→ **Task brief**:
From the line that contains "Reject All [button] (1476, 2380)" to the end of the entries, copy each line exactly, though the pictures stay out.

→ **Supplied records**:
++++++++++
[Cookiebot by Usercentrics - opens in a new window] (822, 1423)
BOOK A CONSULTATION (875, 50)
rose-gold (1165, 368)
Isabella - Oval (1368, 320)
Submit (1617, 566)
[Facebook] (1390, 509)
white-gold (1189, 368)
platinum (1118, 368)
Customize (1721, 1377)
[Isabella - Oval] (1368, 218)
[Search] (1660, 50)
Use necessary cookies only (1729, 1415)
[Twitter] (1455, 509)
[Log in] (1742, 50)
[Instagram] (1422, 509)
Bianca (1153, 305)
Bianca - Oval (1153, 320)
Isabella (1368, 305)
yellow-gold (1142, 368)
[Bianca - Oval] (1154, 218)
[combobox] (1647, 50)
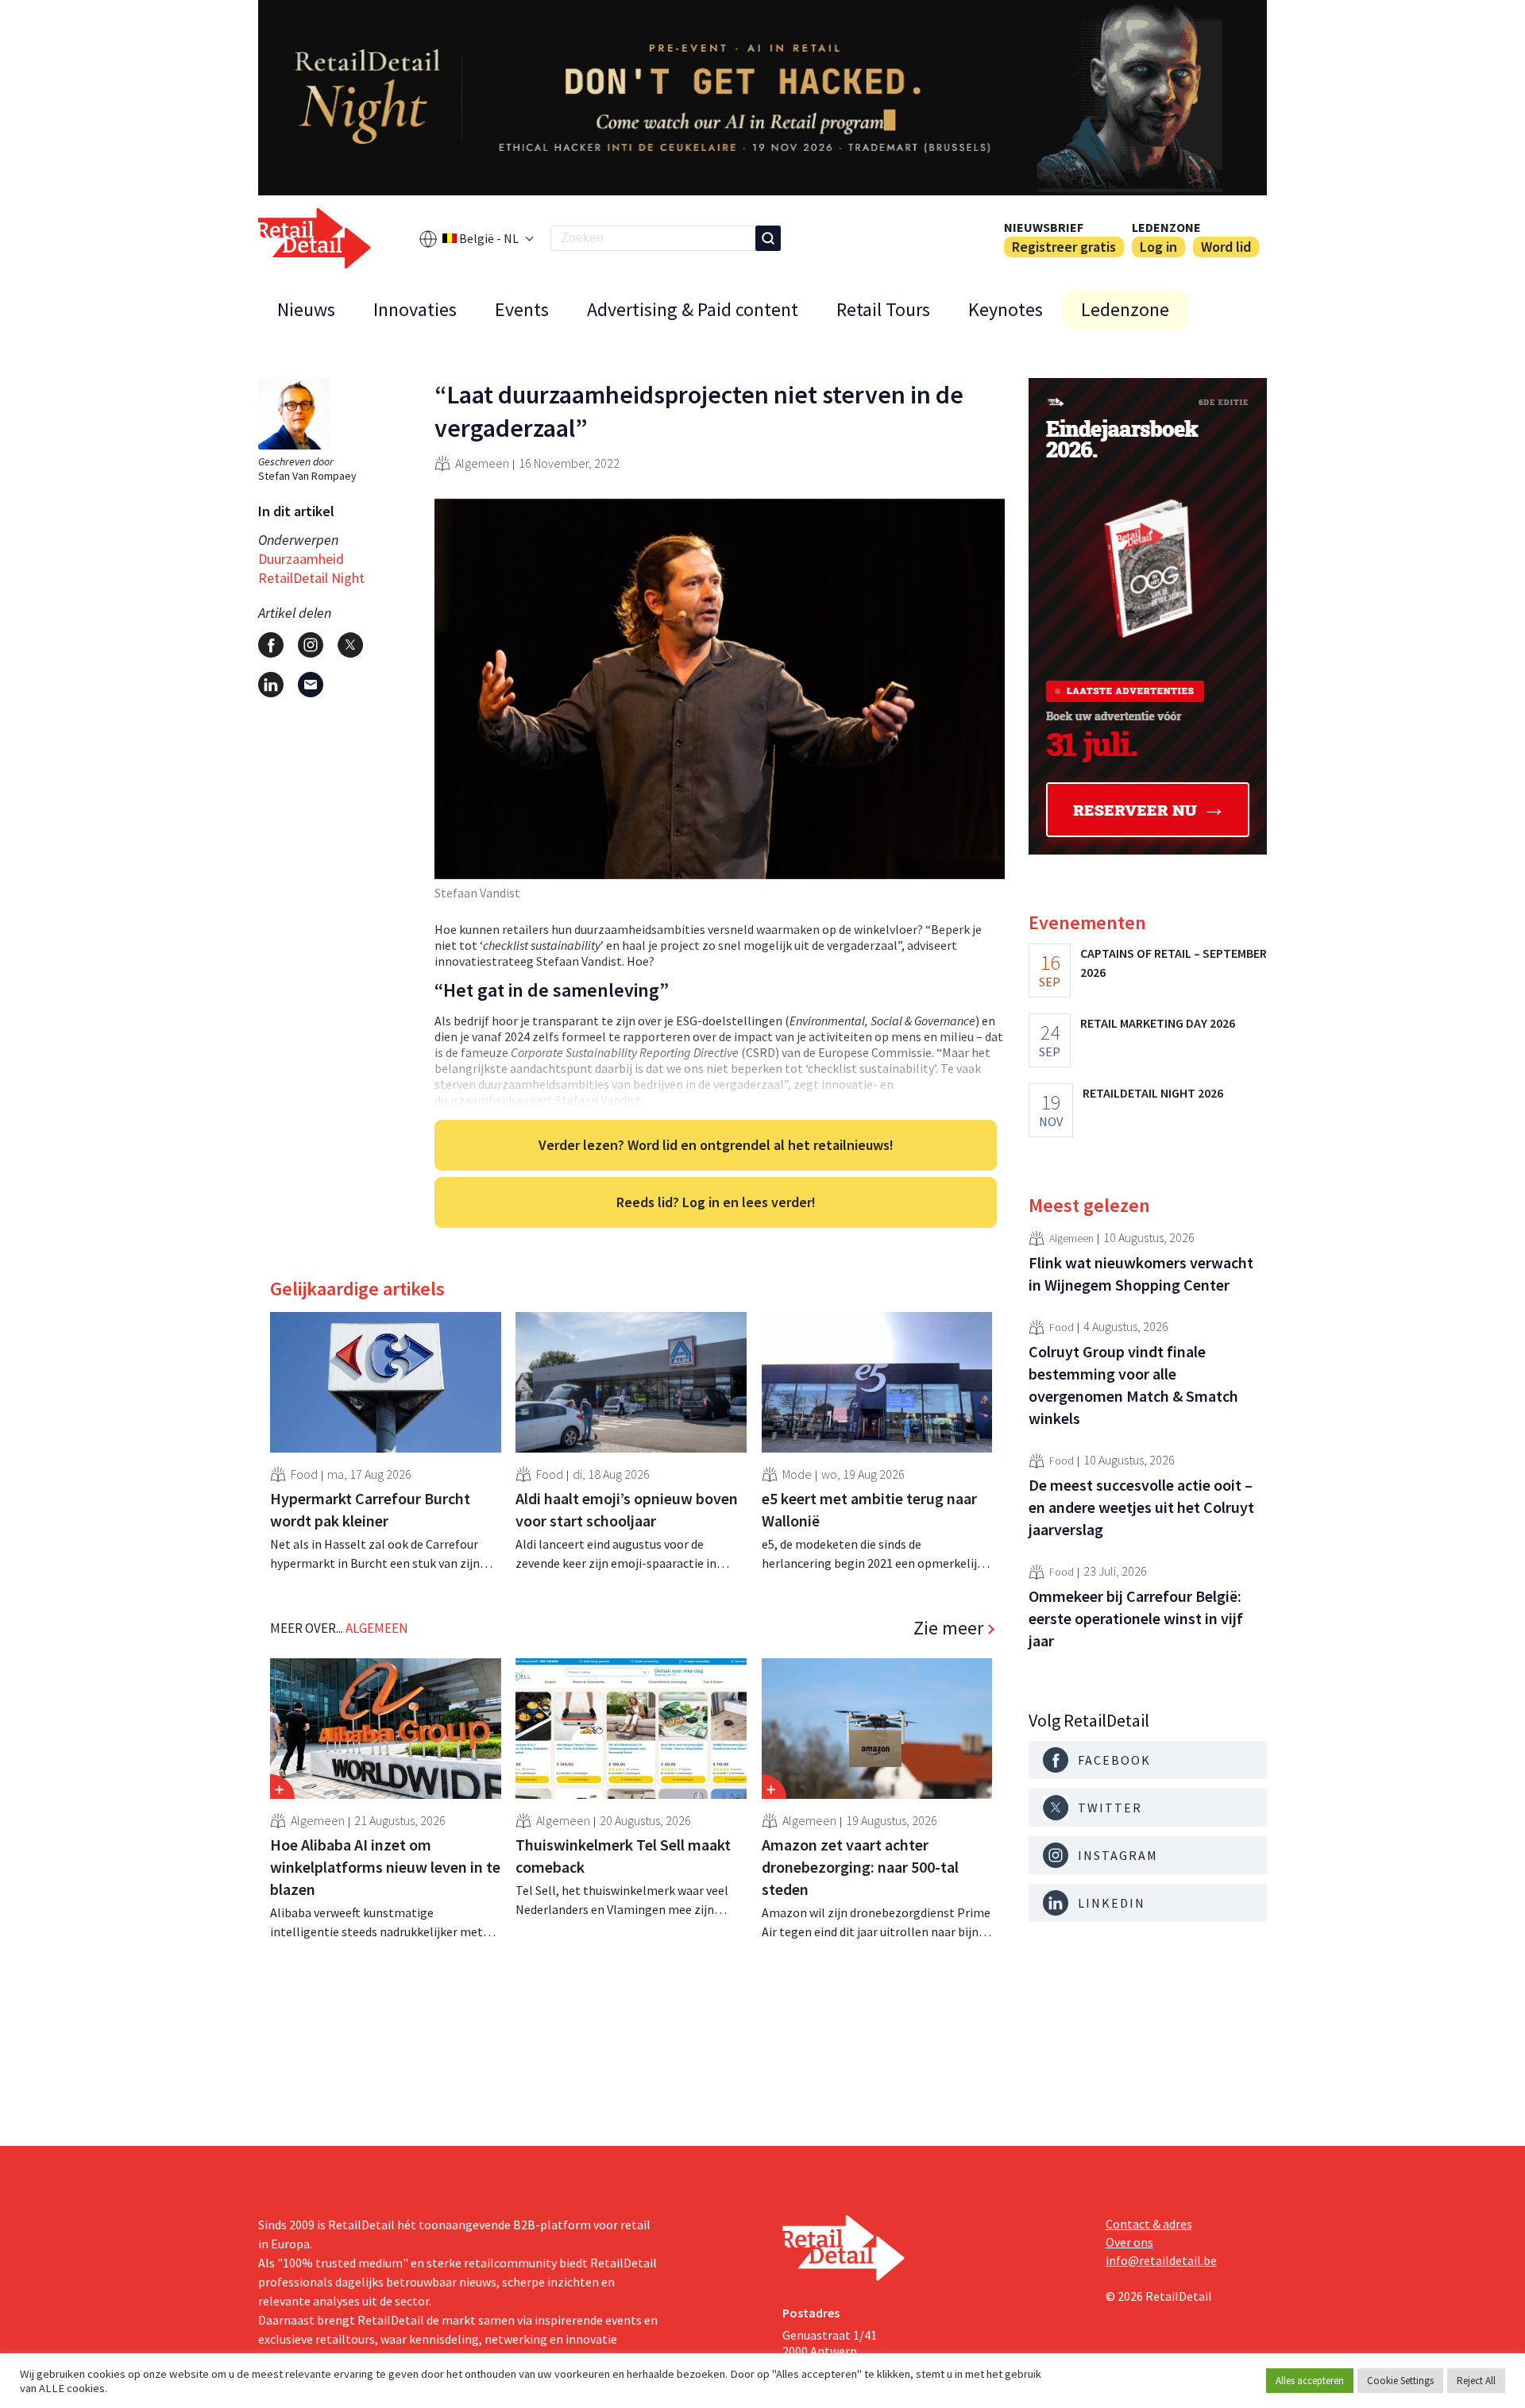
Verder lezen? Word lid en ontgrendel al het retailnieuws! (716, 1145)
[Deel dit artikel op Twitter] (350, 645)
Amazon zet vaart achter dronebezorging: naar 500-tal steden (860, 1867)
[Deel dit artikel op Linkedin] (271, 684)
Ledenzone (1166, 227)
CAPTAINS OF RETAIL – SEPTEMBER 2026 (1173, 962)
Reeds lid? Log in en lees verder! (716, 1202)
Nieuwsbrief (1043, 227)
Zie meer (948, 1628)
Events (522, 309)
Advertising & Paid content (692, 309)
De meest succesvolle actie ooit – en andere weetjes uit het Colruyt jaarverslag (1141, 1507)
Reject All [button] (1476, 2380)
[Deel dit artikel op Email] (310, 684)
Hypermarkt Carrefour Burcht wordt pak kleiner (370, 1509)
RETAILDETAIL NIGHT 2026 (1153, 1093)
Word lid (1226, 246)
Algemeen (482, 463)
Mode (797, 1474)
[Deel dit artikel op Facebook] (271, 645)
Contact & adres (1149, 2224)
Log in (1158, 246)
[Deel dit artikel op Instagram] (310, 645)
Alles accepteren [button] (1310, 2380)
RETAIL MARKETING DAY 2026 (1157, 1023)
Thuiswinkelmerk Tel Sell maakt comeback (623, 1856)
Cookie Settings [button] (1400, 2380)
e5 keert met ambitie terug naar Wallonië (869, 1509)
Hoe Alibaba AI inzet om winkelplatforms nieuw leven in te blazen (385, 1867)
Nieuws (306, 309)
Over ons (1129, 2242)
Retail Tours (883, 309)
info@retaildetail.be (1161, 2260)
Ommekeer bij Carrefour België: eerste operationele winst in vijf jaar (1136, 1618)
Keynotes (1005, 309)
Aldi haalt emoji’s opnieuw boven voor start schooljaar (626, 1509)
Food (304, 1474)
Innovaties (415, 309)
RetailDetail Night (311, 578)
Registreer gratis (1064, 246)
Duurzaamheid (301, 559)
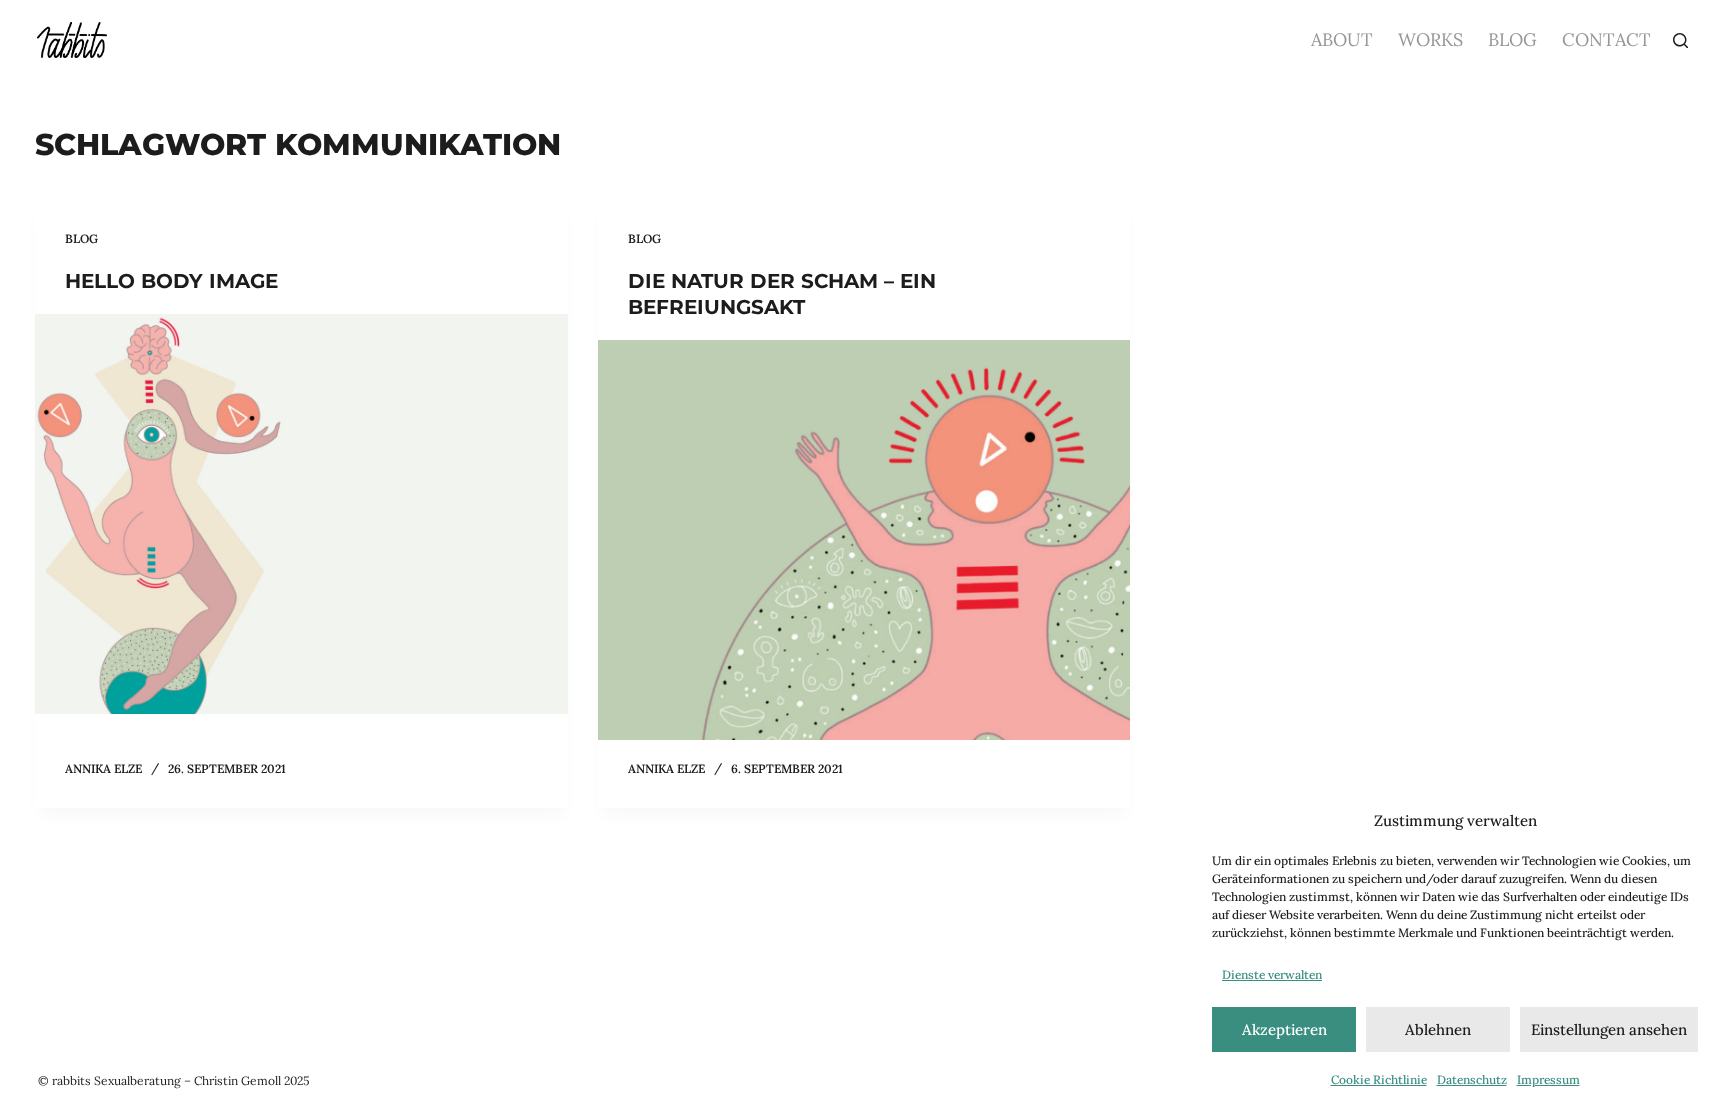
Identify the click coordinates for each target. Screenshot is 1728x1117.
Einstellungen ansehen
++++++++++
→ **Written solution**:
Reject All [button] (1476, 2380)
[Deel dit artikel op Email] (310, 684)
Hypermarkt Carrefour Burcht wordt pak kleiner (370, 1509)
RETAILDETAIL NIGHT 2026 (1153, 1093)
Word lid (1226, 246)
Algemeen (482, 463)
Mode (797, 1474)
[Deel dit artikel op Facebook] (271, 645)
Contact & adres (1149, 2224)
Log in (1158, 246)
[Deel dit artikel op Instagram] (310, 645)
Alles accepteren [button] (1310, 2380)
RETAIL MARKETING DAY 2026 (1157, 1023)
Thuiswinkelmerk Tel Sell maakt comeback (623, 1856)
Cookie Settings [button] (1400, 2380)
e5 keert met ambitie terug naar Wallonië (869, 1509)
Hoe Alibaba AI inzet om winkelplatforms nieuw leven in te blazen (385, 1867)
Nieuws (306, 309)
Over ons (1129, 2242)
Retail Tours (883, 309)
info@retaildetail.be (1161, 2260)
Ommekeer bij Carrefour België: eerste operationele winst in vijf jaar (1136, 1618)
Keynotes (1005, 309)
Aldi haalt emoji’s opnieuw boven voor start schooljaar (626, 1509)
Food (304, 1474)
Innovaties (415, 309)
RetailDetail Night (311, 578)
Registreer gratis (1064, 246)
Duurzaamheid (301, 559)
Identify the click coordinates for each target. Screenshot is 1728x1117.
Einstellungen ansehen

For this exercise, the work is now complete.